Un film de Lisa Azuelos

Par pitié, Lisa, lâche ton iPod !

Elsa est écrivain, divorcée et mère d’une adolescente. Pierre est avocat, marié et père de famille. Ils se croisent lors de la soirée de clôture d’un salon du livre, et dès le premier regard, quelque chose se produit. Un amour sans limites semble naître entre eux. Et le rapprochement devient inévitable…

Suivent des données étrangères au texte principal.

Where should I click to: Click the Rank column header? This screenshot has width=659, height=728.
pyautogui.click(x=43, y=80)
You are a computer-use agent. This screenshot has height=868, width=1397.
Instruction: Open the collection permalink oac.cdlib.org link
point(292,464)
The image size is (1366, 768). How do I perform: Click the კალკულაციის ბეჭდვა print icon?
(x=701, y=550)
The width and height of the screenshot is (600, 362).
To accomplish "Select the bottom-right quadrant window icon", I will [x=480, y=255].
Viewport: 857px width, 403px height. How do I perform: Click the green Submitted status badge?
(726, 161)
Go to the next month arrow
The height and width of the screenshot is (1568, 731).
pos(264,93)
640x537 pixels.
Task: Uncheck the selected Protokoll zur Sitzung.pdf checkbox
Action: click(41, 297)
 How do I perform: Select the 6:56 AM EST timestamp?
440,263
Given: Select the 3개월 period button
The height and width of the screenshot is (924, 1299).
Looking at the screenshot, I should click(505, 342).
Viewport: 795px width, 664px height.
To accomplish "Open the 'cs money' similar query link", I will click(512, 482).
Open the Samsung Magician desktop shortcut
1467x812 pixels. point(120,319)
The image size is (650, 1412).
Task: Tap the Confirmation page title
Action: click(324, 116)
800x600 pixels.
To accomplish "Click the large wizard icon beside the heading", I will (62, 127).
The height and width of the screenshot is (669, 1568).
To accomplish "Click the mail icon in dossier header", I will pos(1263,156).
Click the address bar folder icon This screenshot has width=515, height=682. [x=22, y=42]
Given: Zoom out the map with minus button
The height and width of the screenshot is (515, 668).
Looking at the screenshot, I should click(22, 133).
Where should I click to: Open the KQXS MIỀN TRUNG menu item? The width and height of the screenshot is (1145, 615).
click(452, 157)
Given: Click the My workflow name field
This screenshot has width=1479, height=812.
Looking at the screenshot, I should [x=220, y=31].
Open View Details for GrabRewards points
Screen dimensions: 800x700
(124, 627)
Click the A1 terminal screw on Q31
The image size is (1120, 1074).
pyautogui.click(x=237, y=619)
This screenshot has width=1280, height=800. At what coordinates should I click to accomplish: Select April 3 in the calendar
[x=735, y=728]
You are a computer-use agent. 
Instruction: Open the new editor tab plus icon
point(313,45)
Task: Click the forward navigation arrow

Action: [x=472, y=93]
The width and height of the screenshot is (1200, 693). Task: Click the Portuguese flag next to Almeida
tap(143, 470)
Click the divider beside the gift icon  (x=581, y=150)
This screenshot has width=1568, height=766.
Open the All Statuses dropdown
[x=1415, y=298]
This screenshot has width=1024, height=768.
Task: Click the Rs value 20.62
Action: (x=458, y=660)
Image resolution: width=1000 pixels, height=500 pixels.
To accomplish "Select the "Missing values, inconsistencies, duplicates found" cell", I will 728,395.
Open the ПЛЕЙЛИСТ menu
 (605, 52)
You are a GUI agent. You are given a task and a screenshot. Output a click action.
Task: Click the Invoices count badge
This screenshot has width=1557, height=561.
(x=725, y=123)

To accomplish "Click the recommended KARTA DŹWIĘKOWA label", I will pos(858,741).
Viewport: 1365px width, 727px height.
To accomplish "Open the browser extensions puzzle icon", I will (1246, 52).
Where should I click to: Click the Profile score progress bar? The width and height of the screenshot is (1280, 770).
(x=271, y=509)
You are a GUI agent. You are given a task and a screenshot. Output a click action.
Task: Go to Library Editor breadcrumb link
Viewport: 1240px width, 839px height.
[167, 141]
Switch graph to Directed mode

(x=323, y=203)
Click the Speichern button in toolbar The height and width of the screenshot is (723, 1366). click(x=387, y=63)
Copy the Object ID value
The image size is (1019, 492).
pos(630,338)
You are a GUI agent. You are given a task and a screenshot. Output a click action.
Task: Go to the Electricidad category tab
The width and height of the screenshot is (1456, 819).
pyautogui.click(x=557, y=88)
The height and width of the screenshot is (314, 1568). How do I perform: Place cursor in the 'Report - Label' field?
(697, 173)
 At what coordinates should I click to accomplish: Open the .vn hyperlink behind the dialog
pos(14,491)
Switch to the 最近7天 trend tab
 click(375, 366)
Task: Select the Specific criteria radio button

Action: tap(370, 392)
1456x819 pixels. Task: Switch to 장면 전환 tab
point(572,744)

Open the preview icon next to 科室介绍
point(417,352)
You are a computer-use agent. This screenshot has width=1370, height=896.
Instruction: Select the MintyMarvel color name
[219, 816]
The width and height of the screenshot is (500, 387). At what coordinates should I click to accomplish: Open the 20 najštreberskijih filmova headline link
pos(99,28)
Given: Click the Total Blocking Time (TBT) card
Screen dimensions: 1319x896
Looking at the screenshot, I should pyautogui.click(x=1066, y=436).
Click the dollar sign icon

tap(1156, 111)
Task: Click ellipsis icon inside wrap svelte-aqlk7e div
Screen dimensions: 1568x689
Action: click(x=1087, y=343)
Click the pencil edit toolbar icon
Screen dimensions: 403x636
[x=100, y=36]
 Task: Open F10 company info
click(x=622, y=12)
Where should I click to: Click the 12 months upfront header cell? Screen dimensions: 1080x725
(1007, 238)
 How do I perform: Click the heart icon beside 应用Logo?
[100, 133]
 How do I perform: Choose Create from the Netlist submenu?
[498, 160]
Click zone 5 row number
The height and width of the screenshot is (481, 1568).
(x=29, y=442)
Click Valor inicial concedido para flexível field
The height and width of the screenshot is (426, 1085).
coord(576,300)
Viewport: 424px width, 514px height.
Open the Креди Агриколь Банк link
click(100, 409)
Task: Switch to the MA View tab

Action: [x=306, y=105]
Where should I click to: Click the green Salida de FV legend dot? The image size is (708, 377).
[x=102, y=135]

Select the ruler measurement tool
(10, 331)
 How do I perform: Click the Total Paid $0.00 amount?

On pourrait énumérer la liste complète des tubes musicaux qui composent la bande-son du nouveau film de Lisa Azuelos, mais ce serait faire passer le résultat (et cette critique) pour une bande-annonce de la prochaine session de W9 Hits. On pourrait aussi énumérer le catalogue insensé d’accessoires Apple que la réalisatrice se plait à exhiber toutes les dix secondes (lisez le catalogue, ça ira plus vite), mais ce serait jouer le jeu infâme du placement de produit opportuniste. On se contentera juste de dire qu’en dépit des apparences, "Une rencontre" peut difficilement se voir comme un « film », structuré et pensé comme tel. Déjà que le thème du coup de foudre inattendu entre un homme et une femme semblait avoir tiré ses dernières cartes depuis un bail (de Chéreau à Lelouch en passant par Wong Kar-waï et Sofia Coppola, tout le monde s’y est déjà frotté), mais s’il fallait en plus se farcir une approche branchouille et pauvrette du sujet, c’était le saut à l’élastique assuré... mais sans élastique.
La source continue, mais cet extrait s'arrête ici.